**Document text**
NSA/CISA hardening for TKG clusters

For compliance with NSA/CISA standards, you harden Tanzu Kubernetes Grid clusters by hardening the cluster network policies and pod security policies. This TKG compliance document uses Antrea CNI for network hardening and Open Policy Agent (OPA) for pod security policies.

We use Antrea CNI because it provides fine-grained control of network policies using tiers and the ability to apply a cluster-wide security policy using ClusterNetworkPolicy. For information about tiers, see Tier and Antrea ClusterNetworkPolicy in Antrea product documentation.

For pod security, we use Open Policy Agent (OPA) instead of pod security policies because pod security policies were deprecated in Kubernetes 1.21. For information about Open Policy Agent, see Overview & Architecture in Open Security Agent product documentation.

ytt overlays, network policies, and OPA policies are created in a way to make it easy for cluster administrators to opt out of hardening controls for certain workloads. We suggest that you do not completely opt out of the hardening practices. Instead, isolate the workloads in namespaces where the hardening controls are not applied. Opting out of hardening controls also depends on the risk appetite of the TKG deployment.

**Requirements**
a) According to the TKG hardening page, which three things are created so that cluster administrators can easily opt certain workloads out of hardening controls? List them.
b) In the TKG hardening page, which Kubernetes version deprecated pod security policies?
c) Write the next part of the TKG hardening page, picking up after its last sentence.

**Information supplied**

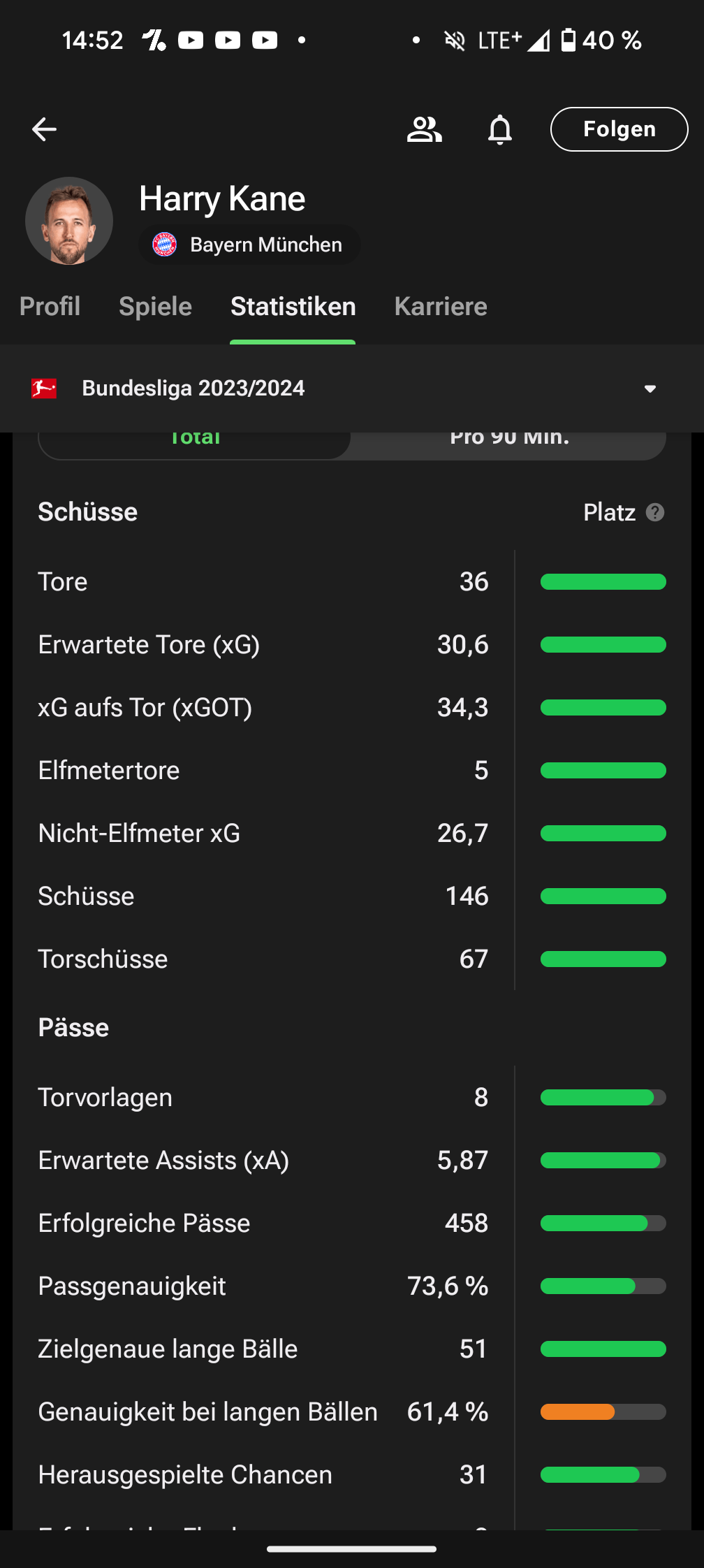The height and width of the screenshot is (1568, 704).
Task: Select the Tore stat row
Action: click(x=263, y=581)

**Replies**
a)
- ytt overlays
- network policies
- OPA policies

b) Kubernetes 1.21.

c)
Antrea object specifications

To harden plan-based TKG clusters for NSA/CISA, VMware provides the following Antrea object specifications:

  • NSA/CISA hardening: Antrea ClusterNetworkPolicies
  • NSA/CISA hardening: Antrea network policy

You can get the default policies and Antrea object specifications needed for NSA/CISA compliance from the dod-compliance-and-automation GitHub repository. This information applies to TKG v2.1 and v2.2.

Antrea ClusterNetworkPolicies

The following Antrea ClusterNetworkPolicies specification for Network policies control sets a default policy for all Pods to deny all ingress and egress traffic and ensure that any unselected Pods are isolated.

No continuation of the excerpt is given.